The Nightingale offers a hard and difficult look back at the sins of a nation

IFC Films

The last time I saw a movie about the brutal colonialist regime of the UK in Australia it was called Thor: Ragnarok and I had a much more fun time than this one. Of course, I also think that that Marvel movie didn’t really stick the landing on its theme of colonialism, but that’s to be expected. For a smaller movie, expectations are quite different.

The Nightingale comes from writer/director Jennifer Kent, who previously did popular horror movie The Babadook. Jennifer Kent is Australian, which certainly informs this movie. The movie takes place in 1825 Tasmania, which was then a British penal colony. We follow young Clare (Aisling Franciosi), an Irish convict (seemingly for some sort of mild theft crime, although it’s never explained) and thus an indentured servant to local British officer and Leftenant Hawkins (Sam Clafilin).

But Clare is married with a young infant, and she desperately just wants to be free and maybe to go back home to Ireland. Hawkins is unusually cruel, but with the friendly face of a sociopath. He promises Clare will be released soon, but keeps pushing back on his word. Instead he frequently sexually assaults her, including some scenes shown in harsh, non-exploitative brutality. But she just tries to live with it so she can eventually be free again.

Unfortunately this is a revenge story, and that means people she cares about will die. After Hawkins, along with his fellow soldiers, brutally murders Clare’s husband and child, leaving her for dead, she lives only for revenge. Of course, the soldiers have headed up north with their local indigenous guide ‘Uncle Charlie’, and she doesn’t know how to get through the bush on her own.

So she enlists Billy (Aboriginal actor Baykali Ganambarr), a local indigenous tracker and nephew to Charlie, to help. She’s just as racist as everyone else there, to start with, but things may change as they witness the brutality of the British colonists. There is a connection potentially there, a humanity shared between two peoples oppressed — while Irish and British may both seem white to the local Tasmanians, at the time the Irish were violently pushed down by the Brits.

There is a sort of horror-style feel at times in this movie, which makes sense given the director’s background. But because this is all based on reality, the brutality hits harder and the white men crueler than any supernatural monster. Aisling Franciosi does a beautiful job here, and fellow newcomer Baykali Ganambarr hits hard with the empathetic look at the survivor in a world on fire. Even Sam Claflin is a success as a sociopath that’s still simply another of his sort in the world.

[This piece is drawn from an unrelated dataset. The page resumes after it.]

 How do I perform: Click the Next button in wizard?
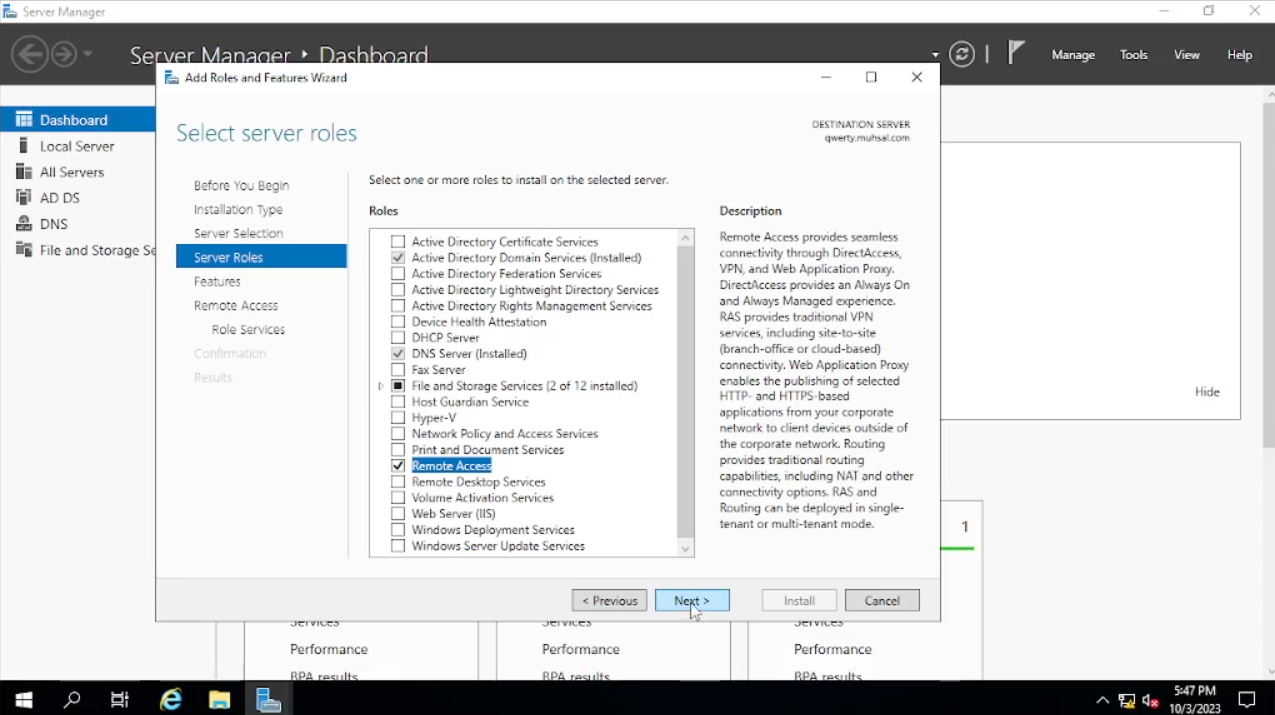point(692,601)
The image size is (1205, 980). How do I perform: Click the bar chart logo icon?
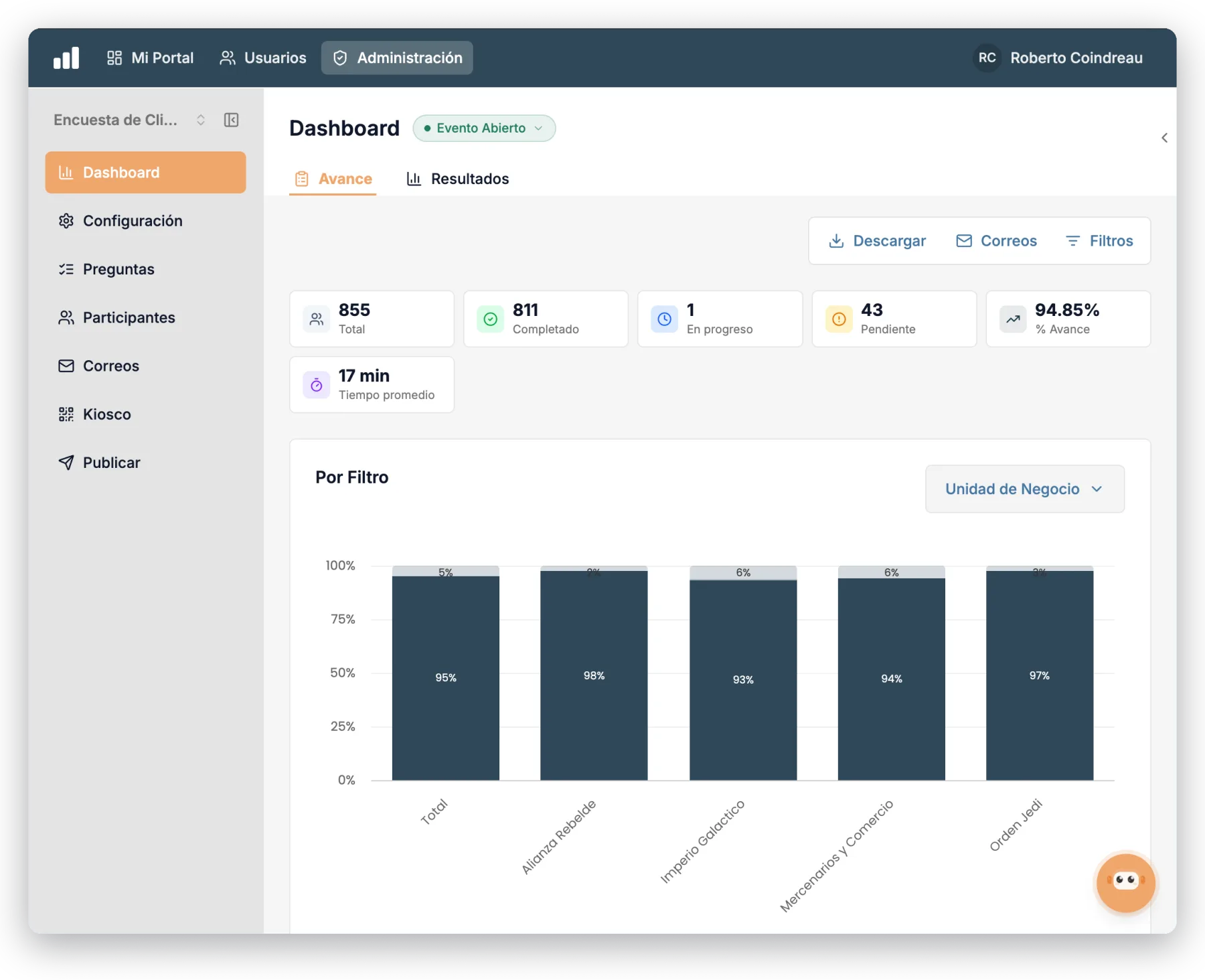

In typical contrasting fashion, one of his soldiers is similarly immoral, and one is more concerned about their actions. They even bring along a young boy (also a convict) to really drive home the theme about inherited oppression.

Yet in the end, there is a sense that the revenge plot revealed something good and pure amongst all the horror. Although the story is a terrible one, the ultimate truth of the movie is also a great one: We’re all in this together.

The Nightingale has a run time of 2 hours 17 minute and is rated R for strong violent and disturbing content including rape, language throughout, and brief sexuality.